Dataset entries:
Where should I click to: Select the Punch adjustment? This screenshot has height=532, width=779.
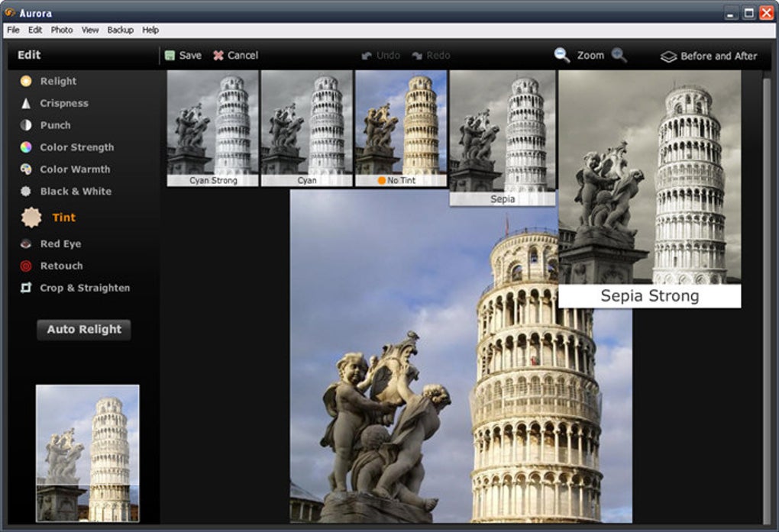point(53,124)
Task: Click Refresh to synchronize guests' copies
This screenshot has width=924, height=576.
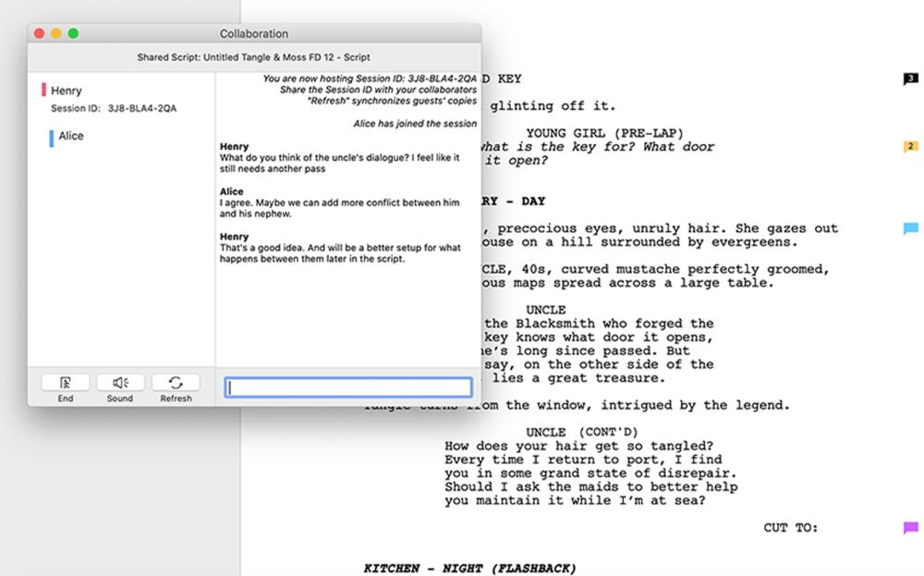Action: click(x=176, y=383)
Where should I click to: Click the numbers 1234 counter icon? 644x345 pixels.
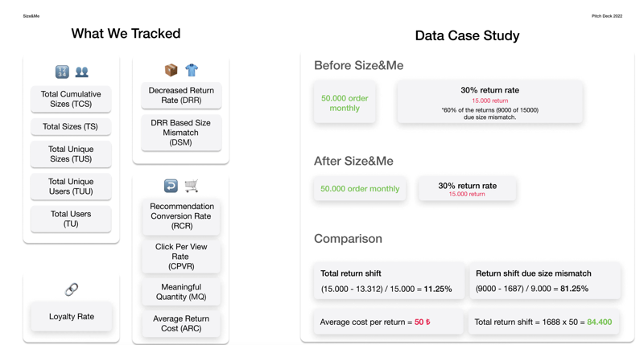pyautogui.click(x=62, y=72)
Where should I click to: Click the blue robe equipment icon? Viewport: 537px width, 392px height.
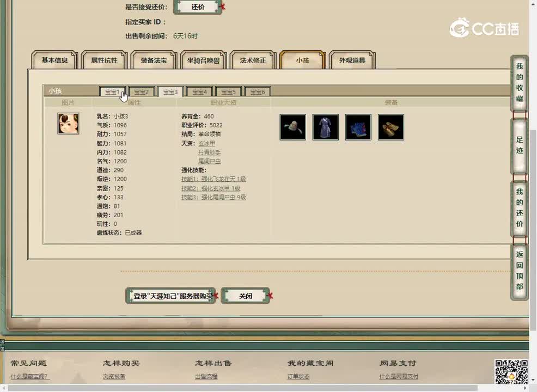coord(325,127)
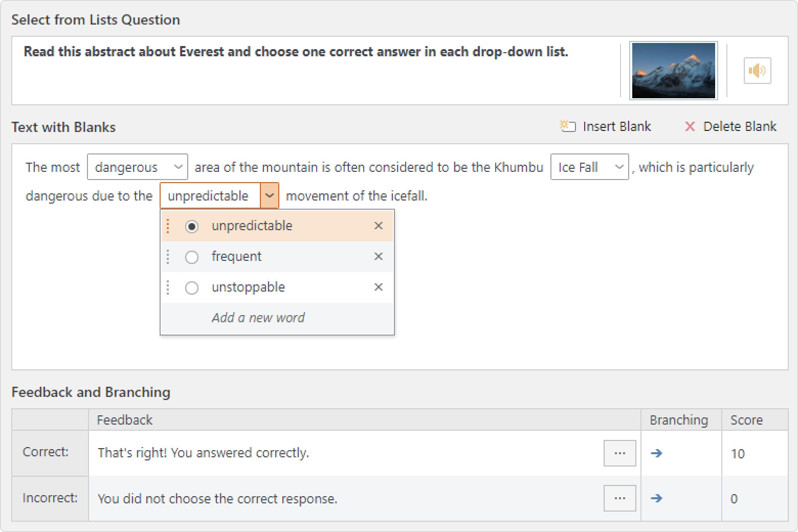Collapse the 'unpredictable' drop-down arrow
Image resolution: width=798 pixels, height=532 pixels.
[x=270, y=195]
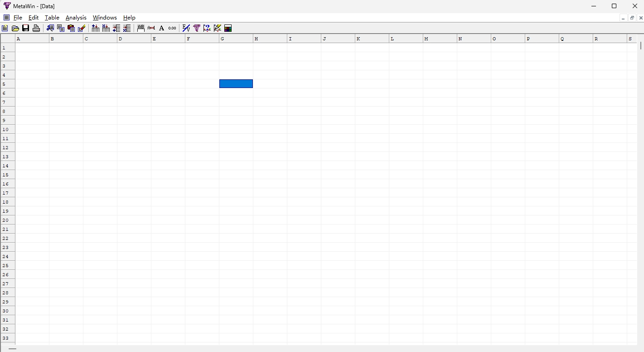Viewport: 644px width, 352px height.
Task: Print using the printer toolbar icon
Action: click(x=36, y=28)
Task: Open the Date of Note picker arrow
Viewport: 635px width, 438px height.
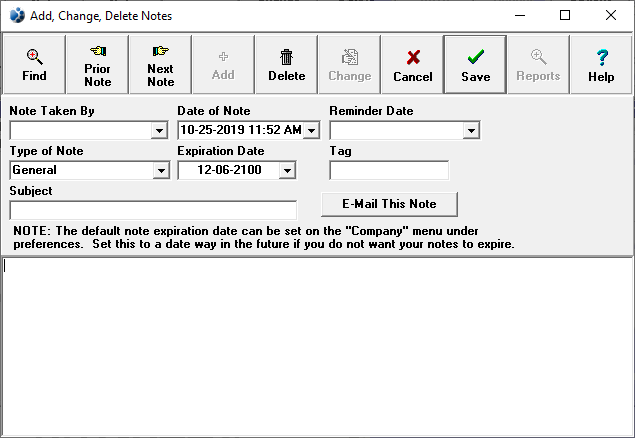Action: [311, 131]
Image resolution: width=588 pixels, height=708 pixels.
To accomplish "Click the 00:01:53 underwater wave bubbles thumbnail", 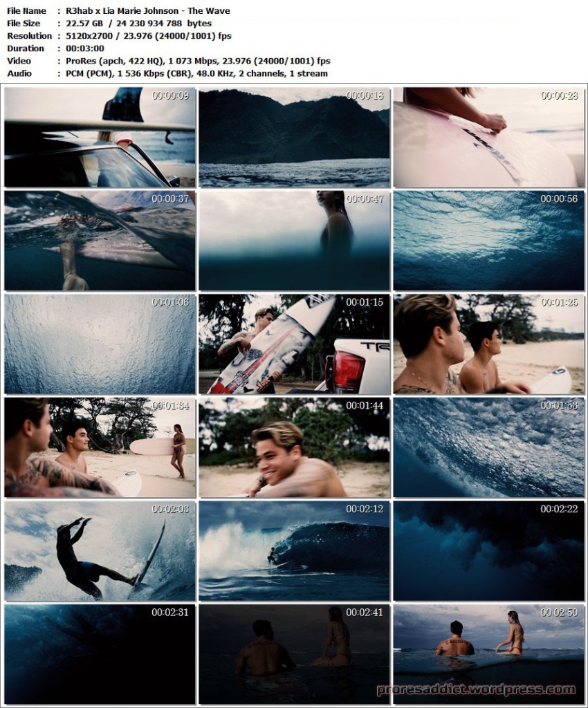I will coord(488,447).
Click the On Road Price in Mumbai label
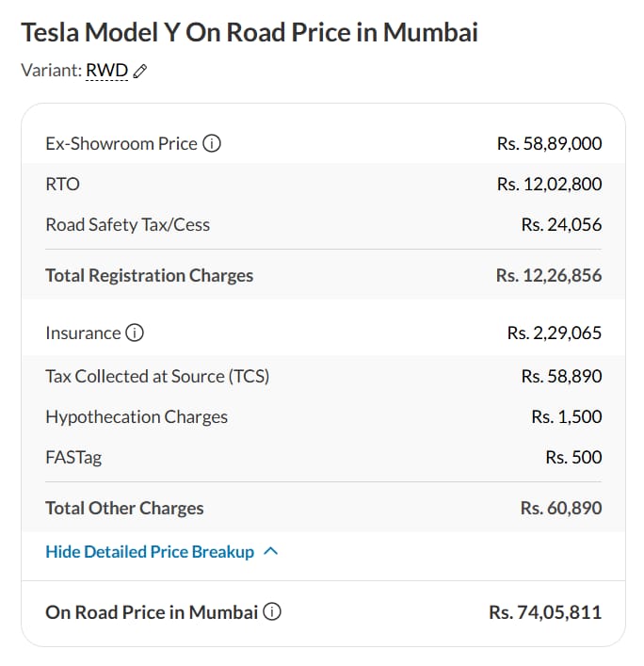 tap(152, 612)
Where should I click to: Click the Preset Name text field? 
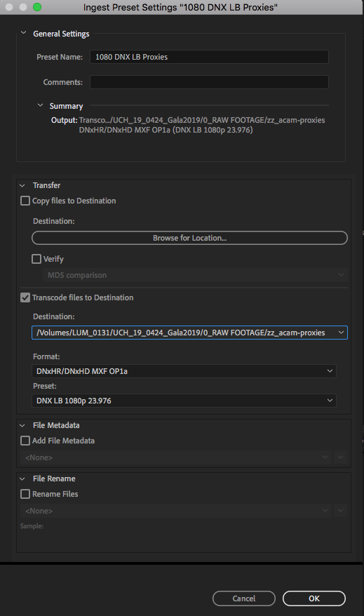209,57
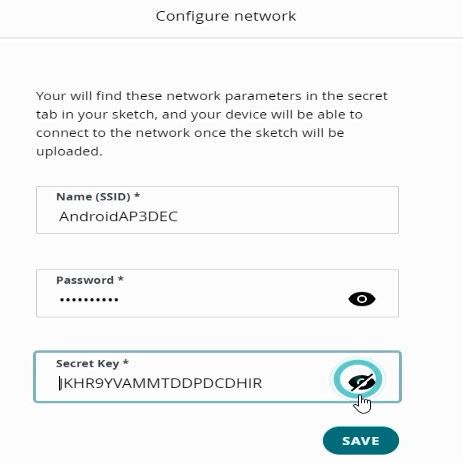Click end of the secret key text
This screenshot has width=463, height=463.
263,383
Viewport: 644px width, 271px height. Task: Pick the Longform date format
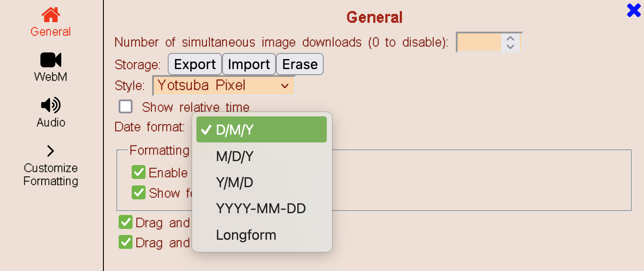coord(246,235)
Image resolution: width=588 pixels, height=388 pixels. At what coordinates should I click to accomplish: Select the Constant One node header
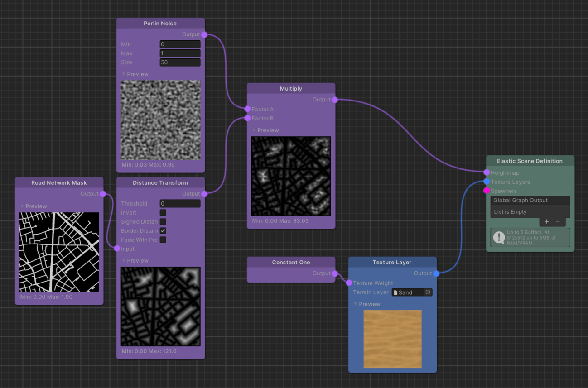[291, 263]

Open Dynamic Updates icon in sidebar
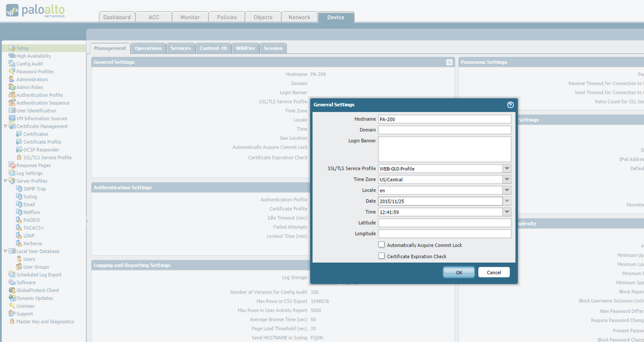(x=12, y=298)
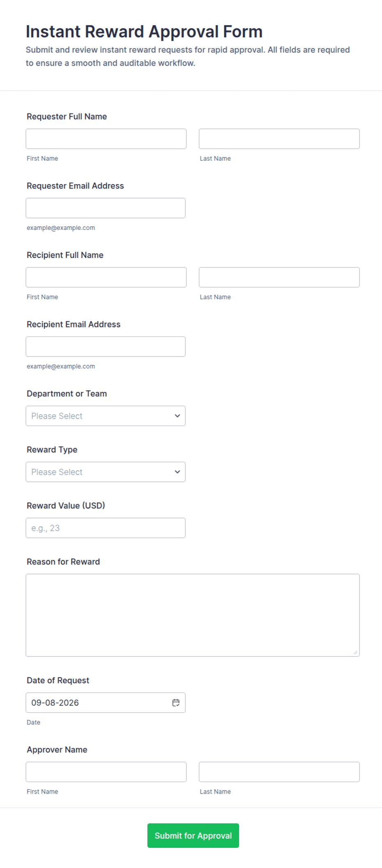Select the Approver First Name field
The image size is (382, 868).
[106, 771]
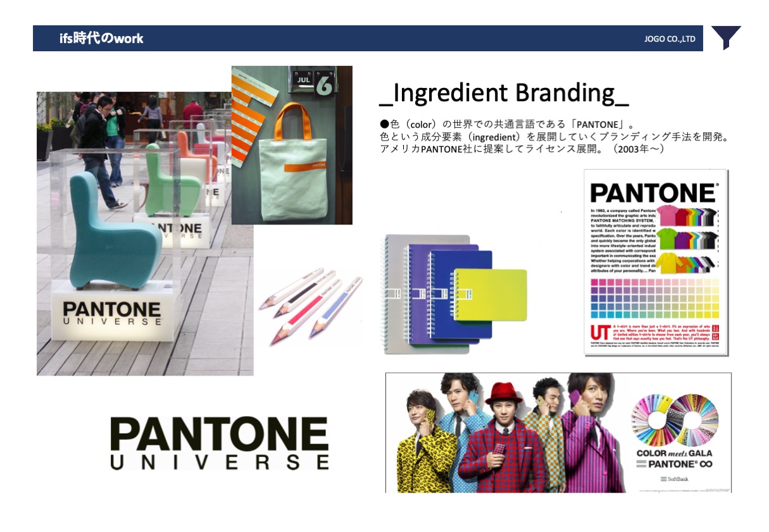Click the PANTONE UT t-shirt poster
Image resolution: width=769 pixels, height=532 pixels.
pyautogui.click(x=656, y=263)
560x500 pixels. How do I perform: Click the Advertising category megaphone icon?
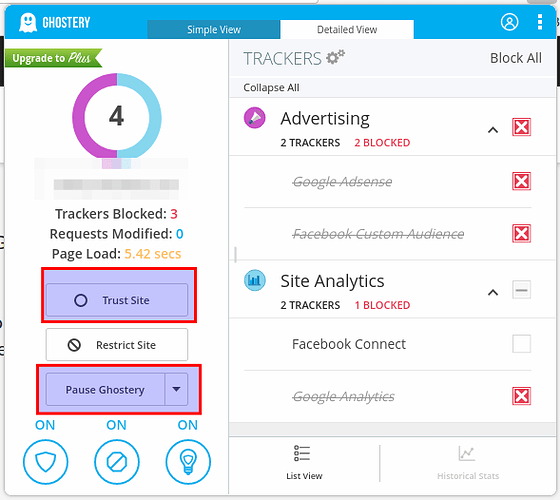[x=255, y=118]
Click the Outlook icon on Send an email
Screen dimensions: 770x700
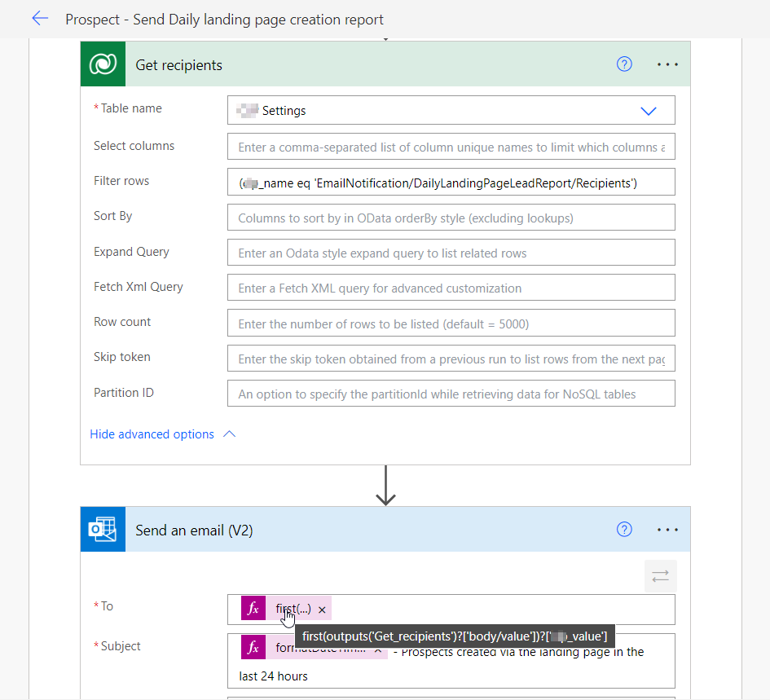pyautogui.click(x=103, y=530)
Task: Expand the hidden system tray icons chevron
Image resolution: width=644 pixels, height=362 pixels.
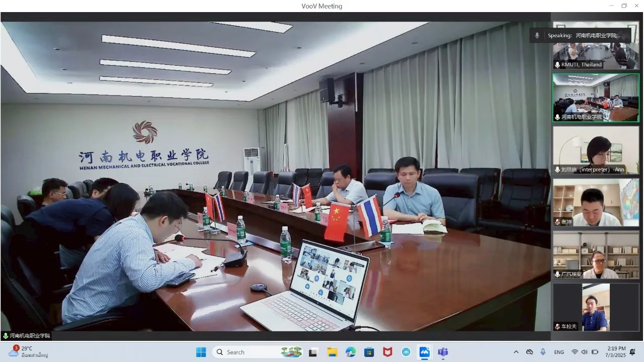Action: coord(516,352)
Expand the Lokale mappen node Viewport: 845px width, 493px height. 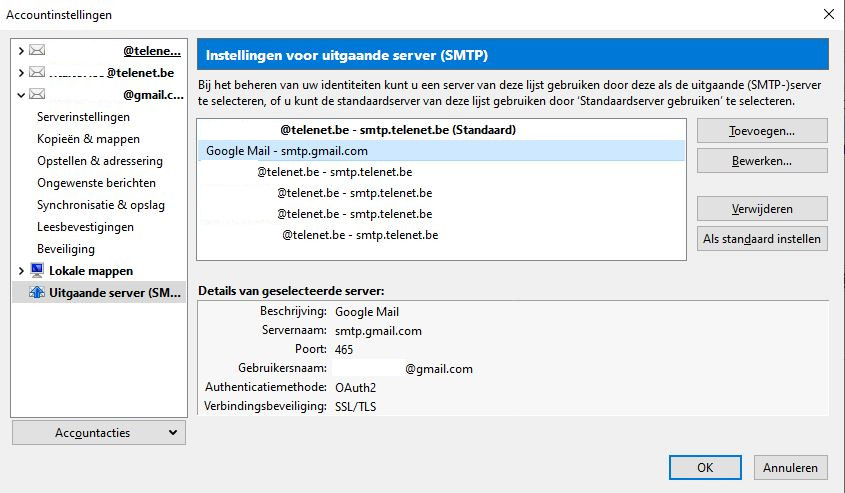pyautogui.click(x=21, y=271)
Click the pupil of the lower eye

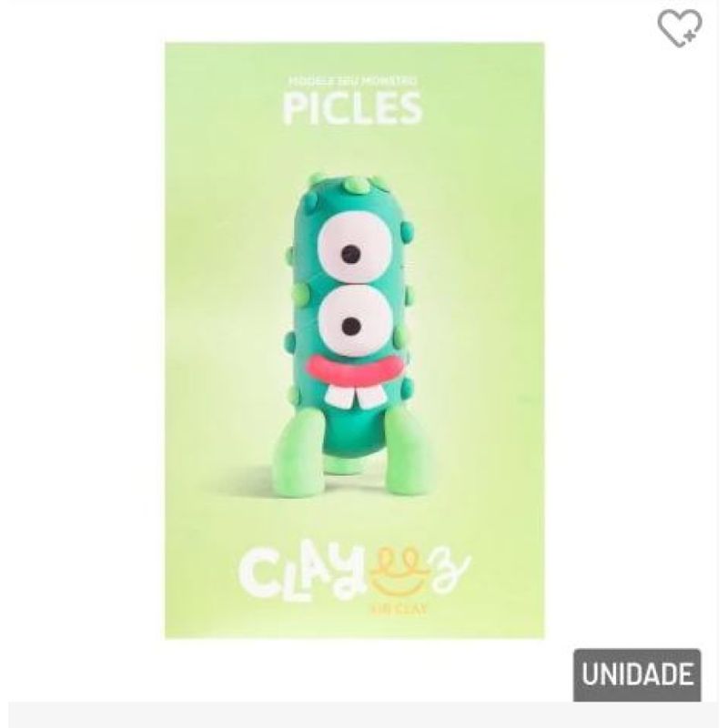pyautogui.click(x=351, y=327)
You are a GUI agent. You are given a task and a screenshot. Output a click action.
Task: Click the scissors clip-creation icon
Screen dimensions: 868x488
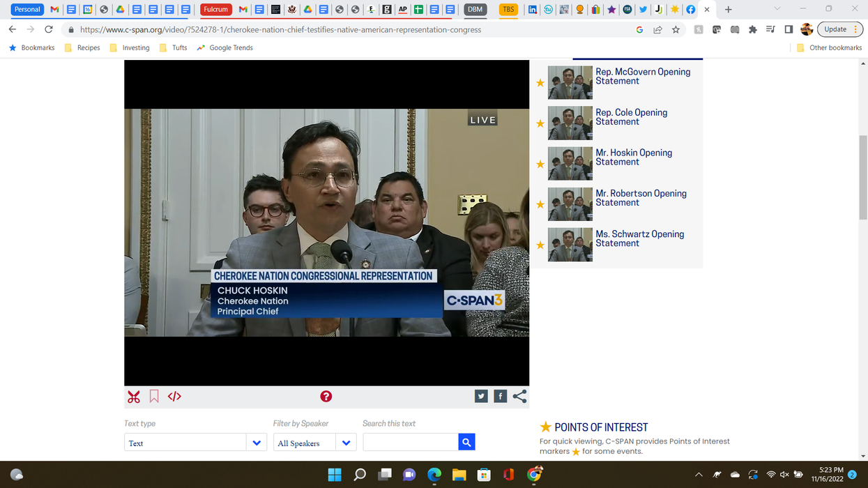134,397
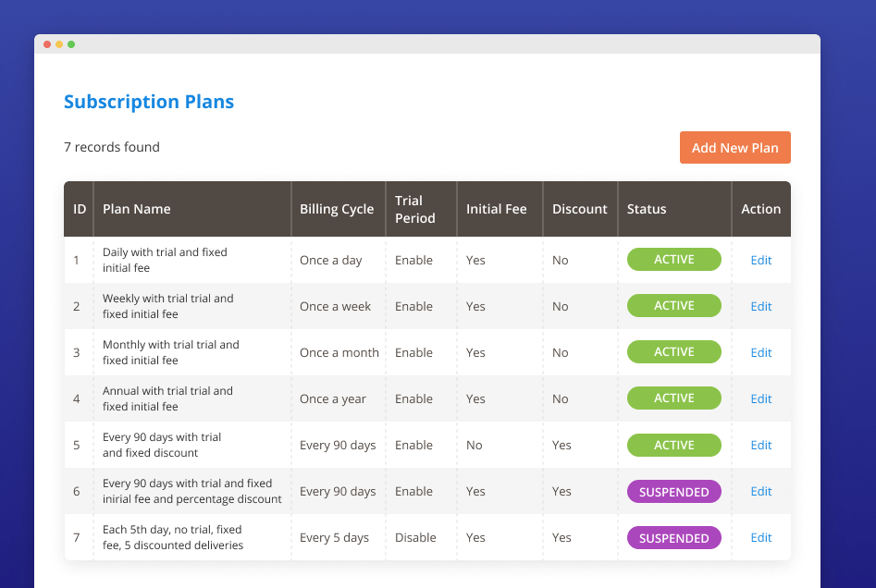Click the Trial Period column header
This screenshot has width=876, height=588.
pos(414,209)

> Exercise aim:
Excerpt from the records above: set down only the lines from the one that contains "Open Dynamic Updates icon in sidebar" through the one that contains "Task: Expand the", inclusive, word for word. Pictures stay out.

> Answer to this exercise:
Open Dynamic Updates icon in sidebar
(x=12, y=298)
Select the Approver First Name field
The image size is (382, 868).
[106, 771]
Click the PANTONE UT t-shirt poster
Image resolution: width=769 pixels, height=532 pixels.
pyautogui.click(x=656, y=263)
560x500 pixels. How do I perform: Click the Advertising category megaphone icon?
[x=255, y=118]
Click the Outlook icon on Send an email
Screen dimensions: 770x700
pyautogui.click(x=103, y=530)
Task: Expand the hidden system tray icons chevron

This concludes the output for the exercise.